1995年を契機に欧米が第二次大戦の機密

文書を公開したことにある。

 中欧、東欧諸国では、共産党政権時代やソ連軍

の占領時代に、人権侵害に苦しんできた人々

から聞き取り調査を進めている。関連の

証拠や文書を集め、出版して、博物館

に展示するという、地道な作業を続けている。

 1995年、アメリカでは「ヴェノナ文書」が公開

された。陸軍情報部が、ソ連と米国内のスパイ

との暗号電報を傍受&分析したものだ。

この公開は衝撃的だった。

 ヴェノナ文書の公開により、第二次大戦中の

ルーズベルト民主党政権内部に、入り込んで

いたソ連のスパイたちが、アジアと東欧

をソ連に譲り渡したことが判明した。

 近現代史は、アップデートされている。イン

テリジェンス・ヒストリーという学問がイギ

リスなどで広がっている。秘密工作が外交

や国際政治にいかなる影響を与える

かを研究するものだ。

 近現代史に関するグローバル・トレンドを

きちんと理解しないと、現在の国際社会の

激動を正確に理解できない。
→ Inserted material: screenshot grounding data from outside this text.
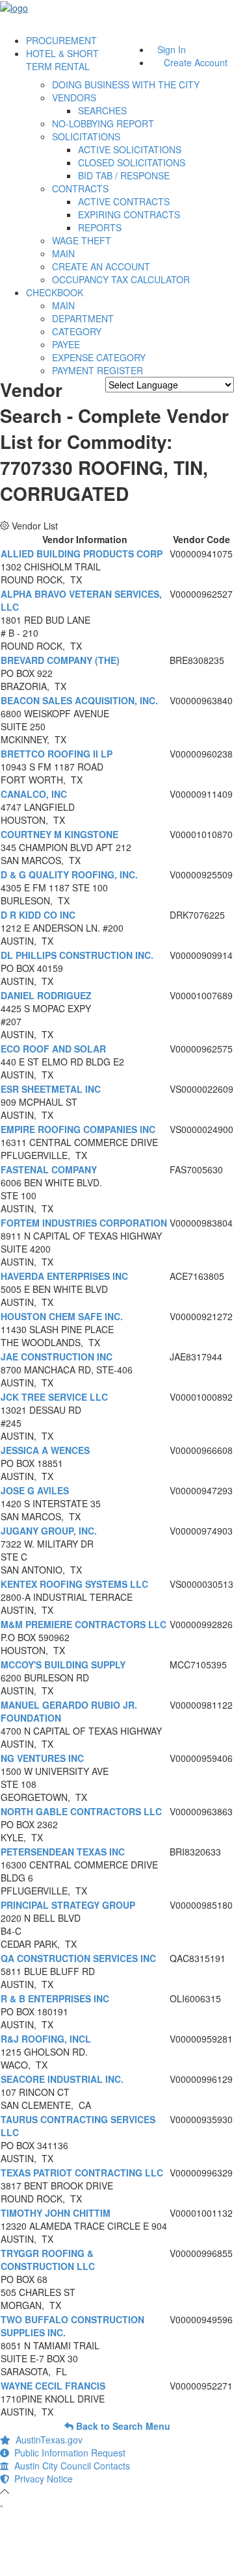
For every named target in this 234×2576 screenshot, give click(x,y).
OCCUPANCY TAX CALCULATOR (121, 279)
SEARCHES (102, 110)
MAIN (63, 253)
これらを

学び、世界でしたたかに生き抜いていきたい。

 ソ連の崩壊後、以下の国々は、第二次大戦中と

その後におけるソ連の残虐な侵略と占領を一斉

に告発し始めた。その国は、ポーランド、

ハンガリー、チェコ、リトアニア、

ラトビア、エストニアなど。

 日本人が見逃している歴史認識の一つは、第二次

大戦において、ソ連は当初から「侵略国家」と

して非難されていた、という事実。

 国際社会は、妥協と裏切りの歴史である。残念

ながら、信義よりも力関係がモノを言う。

 ポーランドは今、ソ連とナチスドイツによって、

いかに酷い仕打ちを受けてきたのか、各地に

戦争博物館をつくり、自国民にその悲劇

の歴史を懸命に伝えようとしている。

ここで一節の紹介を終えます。